══ TEXT SEGMENT ══

The device 130 (referred to as a third device hereinafter) may transmit 2005 its location information to the device 110 (referred to as a first device hereinafter) . For example, the location information may indicate that the device 130 is located in country 102.

The device 110 may select 2010 one or more devices (for example, the devices 120-1 and 120-2) based on the location information of the device 110. In this way, it ensures that the devices can be selected properly.

Only as an example, for area in/outside super-national area decision, is may decide which side of the border the device 130 is located. For example, as shown in FIG. 3A, the border line 310 may be fit into a curve function Π (X-Pi) =0 , where Pi (x, y) represents a pint coordinate on the border line 310. If the device 130 and the device 120-1 are located on the same side of the border line 310, their coordinates in the curve function (shown as 320 in FIG. 3) may be both positive or both negative, the following may be valid:

Π (Pue-Pi) *Π (P _PRUi –Pi) >0 (1)

where P _UE represents the location of the device 130, P _PRUi represents the location of the device 120-I in the area which can be used to identify which side of the border the device 130 may be, and i can be any integer number.

For the enclosed area, it can be broken into separate consecutive curves and perform the above method to decide whether the device 130 is located inside/outside. For example, as shown in FIG. 3B, the devices 120-1, 120-2, 120-3, …, 120-I may be deployed alongside the border of area to being determined and enclose the area where the device 130 locates.

Referring black to FIG. 2, the device 110 may transmit 2015 assistance information of positioning reference signal (PRS) measurement to the device 130 and the device 120. In some example embodiments, positioning assistance information may be broadcasted with pos system information block (SIB) . In this case, the device 130 may perform the PRS and satellite measurements without explicit request to 5G core (5GC) before/during the registration. During the registration, the device 130 may take the ProvideLocationInformation LTE positioning protocol (LPP) message with PRS and satellite measurements with the registration request for satellite access. The LPP payload may be taken by registration request in initial UE message. The LPP payload may also be carried by a separate UL_NAS_TRANSPORT if ciphering key is available after registration request. When Access and Mobility Management Function (AMF) which is not shown in FIG. 2 receives the registration request, the measurements in LPP message may be forwarded to the device 110 over NL1 interface with Nlmf_Location_DetermineLocation service operation. The device 110 may reply with the country indication and area information associated with the UE.

═══
══ SUPPLIED RECORDS ══

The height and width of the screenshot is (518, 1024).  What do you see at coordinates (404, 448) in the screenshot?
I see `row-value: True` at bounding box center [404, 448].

═══
══ SUPPLIED RECORDS ══

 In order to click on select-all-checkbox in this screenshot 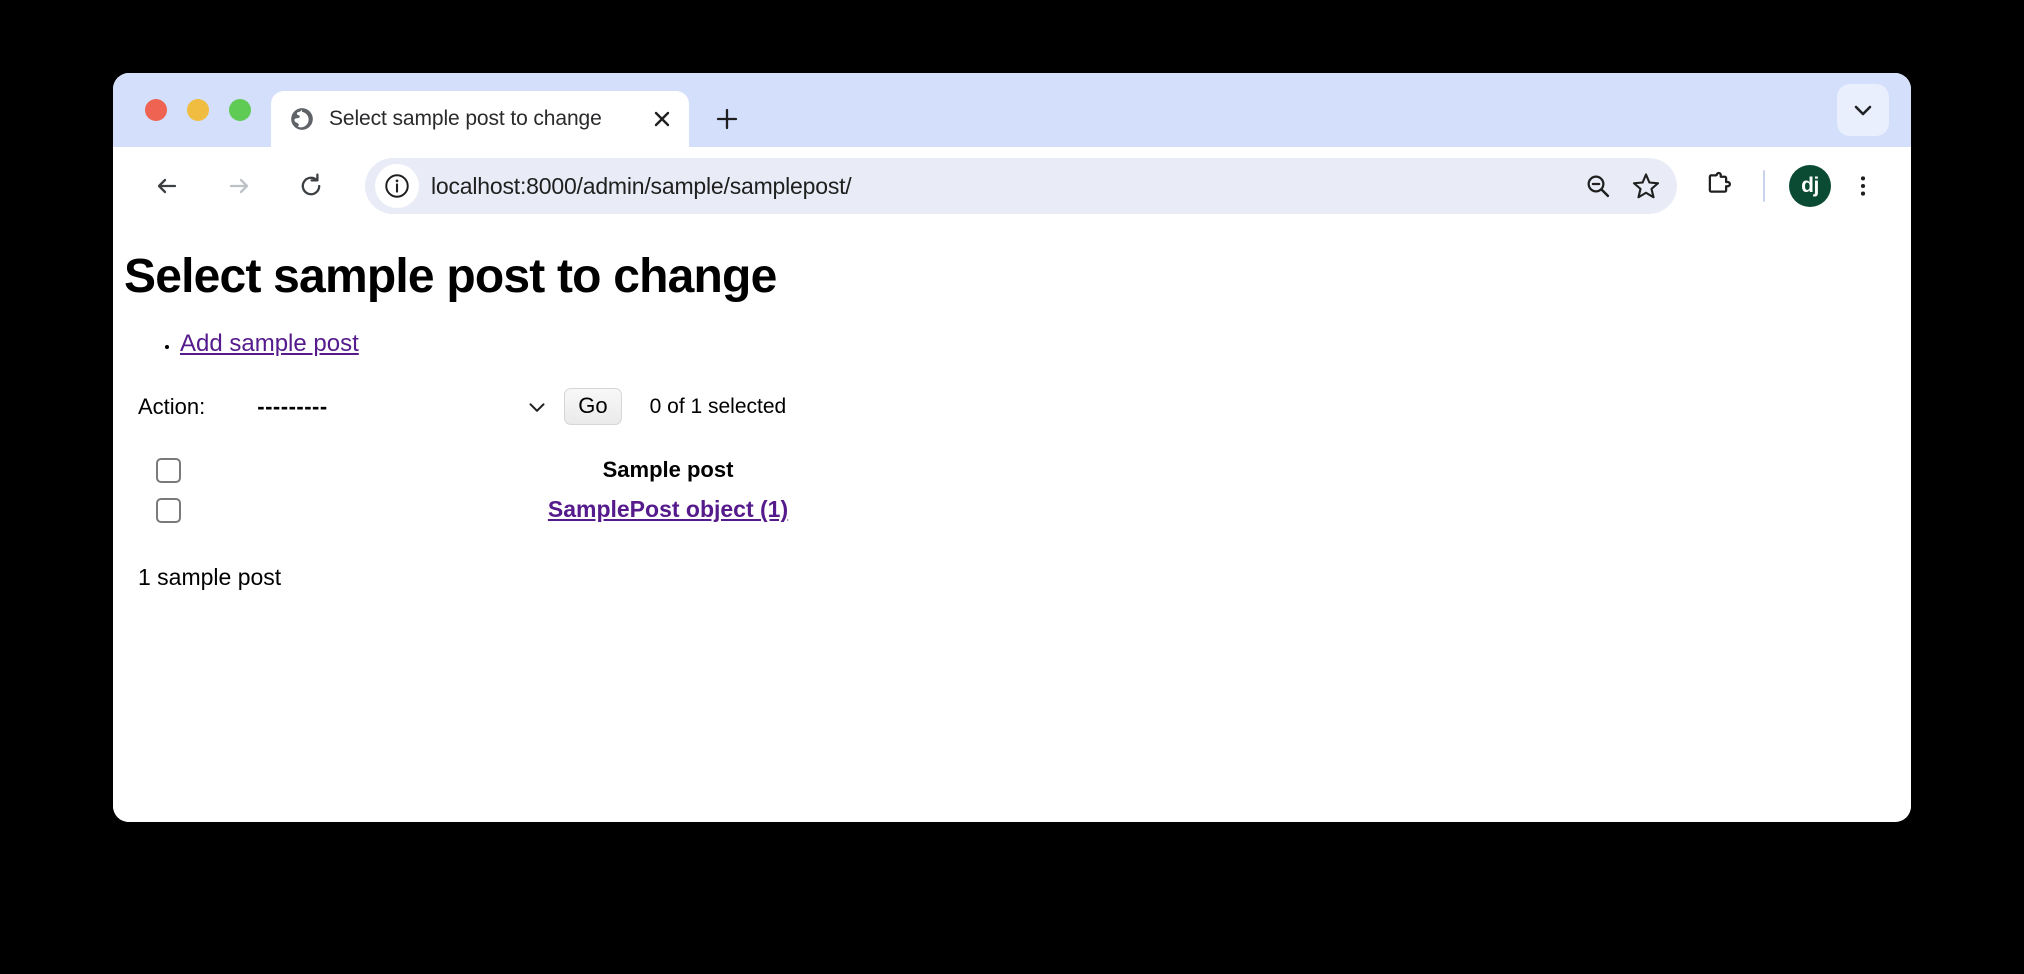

═══

→ **WHAT YOU NEED TO DO**:
a – Copy the text on device positioning from "The device 130 (referred" up to and including "in country 102.".
b – In the text on device positioning, over which interface are the measurements in the LPP message forwarded to the device 110?

→ **RESULTS IN ORDER**:
a –
The device 130 (referred to as a third device hereinafter) may transmit 2005 its location information to the device 110 (referred to as a first device hereinafter) . For example, the location information may indicate that the device 130 is located in country 102.

b – The NL1 interface.